Auch fehlte es oft an vorausschauender Planung, denn die Belagerungen der Kreuzfahrer wurden ohne geeignete Belagerungsausrüstung durchgeführt oder die Flüsse ohne zuverlässige Boote befahren. Es gab aber auch Ausnahmen: Richard I. von England (1189-1199 n. Chr.) war ein akribischer Planer und schickte nicht nur Katapulte in den Nahen Osten, sondern auch die riesigen Felsbrocken, die sie als Munition benötigten.
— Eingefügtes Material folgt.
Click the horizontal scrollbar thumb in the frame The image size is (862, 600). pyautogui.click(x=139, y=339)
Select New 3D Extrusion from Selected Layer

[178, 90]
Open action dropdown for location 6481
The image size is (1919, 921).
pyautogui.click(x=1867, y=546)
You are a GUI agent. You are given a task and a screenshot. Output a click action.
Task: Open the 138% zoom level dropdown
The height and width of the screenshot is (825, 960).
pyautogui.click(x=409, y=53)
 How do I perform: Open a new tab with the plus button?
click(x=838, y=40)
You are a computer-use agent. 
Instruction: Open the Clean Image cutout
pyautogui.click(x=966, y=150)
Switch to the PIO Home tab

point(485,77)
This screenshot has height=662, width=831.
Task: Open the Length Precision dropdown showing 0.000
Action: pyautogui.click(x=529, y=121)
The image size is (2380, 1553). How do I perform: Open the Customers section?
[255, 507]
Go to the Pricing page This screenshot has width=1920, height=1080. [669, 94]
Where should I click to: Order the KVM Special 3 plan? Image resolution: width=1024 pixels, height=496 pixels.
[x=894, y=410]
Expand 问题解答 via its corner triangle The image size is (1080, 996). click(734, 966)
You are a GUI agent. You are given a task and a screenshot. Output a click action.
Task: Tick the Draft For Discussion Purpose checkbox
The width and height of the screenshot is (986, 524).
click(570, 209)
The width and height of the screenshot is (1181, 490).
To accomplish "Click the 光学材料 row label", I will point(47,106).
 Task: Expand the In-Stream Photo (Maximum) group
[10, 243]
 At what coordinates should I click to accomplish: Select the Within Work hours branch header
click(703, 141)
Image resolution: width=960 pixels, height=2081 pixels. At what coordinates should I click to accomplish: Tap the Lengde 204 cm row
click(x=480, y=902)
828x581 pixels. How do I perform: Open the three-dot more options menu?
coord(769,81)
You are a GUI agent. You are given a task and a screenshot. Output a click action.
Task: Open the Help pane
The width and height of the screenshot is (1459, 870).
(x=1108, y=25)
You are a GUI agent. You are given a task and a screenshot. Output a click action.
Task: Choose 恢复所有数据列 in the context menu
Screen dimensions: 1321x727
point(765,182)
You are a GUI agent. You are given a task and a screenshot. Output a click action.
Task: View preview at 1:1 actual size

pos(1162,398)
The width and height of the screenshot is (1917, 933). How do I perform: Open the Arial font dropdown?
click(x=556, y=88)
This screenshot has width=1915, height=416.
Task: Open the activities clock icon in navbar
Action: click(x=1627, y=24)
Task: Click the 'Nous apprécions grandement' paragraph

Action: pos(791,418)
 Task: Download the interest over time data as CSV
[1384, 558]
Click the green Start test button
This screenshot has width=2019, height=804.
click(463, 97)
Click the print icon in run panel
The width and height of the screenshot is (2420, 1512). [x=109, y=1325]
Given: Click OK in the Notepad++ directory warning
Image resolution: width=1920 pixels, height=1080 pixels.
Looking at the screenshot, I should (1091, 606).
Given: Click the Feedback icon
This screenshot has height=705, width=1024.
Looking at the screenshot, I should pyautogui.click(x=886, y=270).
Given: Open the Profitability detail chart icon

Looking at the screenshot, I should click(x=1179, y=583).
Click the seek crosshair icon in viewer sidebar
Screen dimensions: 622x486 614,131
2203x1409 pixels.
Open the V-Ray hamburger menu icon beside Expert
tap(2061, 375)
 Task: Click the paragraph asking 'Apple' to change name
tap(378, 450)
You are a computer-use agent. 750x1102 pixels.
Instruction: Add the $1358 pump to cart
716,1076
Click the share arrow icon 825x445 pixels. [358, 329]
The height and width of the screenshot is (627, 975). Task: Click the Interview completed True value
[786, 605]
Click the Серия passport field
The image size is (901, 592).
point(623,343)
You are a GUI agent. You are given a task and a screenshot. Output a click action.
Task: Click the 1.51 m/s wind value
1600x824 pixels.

Die Armeen der Kreuzfahrerstaaten beherrschten diesen Aspekt der Kriegsführung wesentlich besser, und manchmal wurden Nachschubkolonnen und Ketten von Versorgungsstützpunkten eingerichtet, aber immer wieder ignorierten die europäischen Anführer, wenn sie ins Feld zogen, einfach die besonderen Herausforderungen des Geländes, auf dem sie den Sieg zu erringen hofften. Im Gegensatz dazu waren die Muslime in diesem Bereich weitaus besser und unterhielten hervorragende Versorgungskolonnen mit Tausenden von Maultieren und Kamelen, die auch Ärzte und medizinisches Gerät enthielten. Darüber hinaus verschlimmerten die muslimischen Heere die Lage der Kreuzfahrer häufig, indem sie Brunnen verwüsteten, das Vieh zusammentrieben und die Ernten zerstörten. Eine Besonderheit der muslimischen Welt, die sich während der Kreuzzüge oft als nützlich erwies, war das gut ausgebaute Kommunikationssystem mit über die Region verteilten Aufenthaltsorten, die durch abgerichtete Tauben verbunden waren. Da die Nachrichten auf den Flügeln über Entfernungen von 1500 km getragen wurden, konnten die Bewegungen des Feindes schnell gemeldet und entsprechende Reaktionen geplant und ausgeführt werden.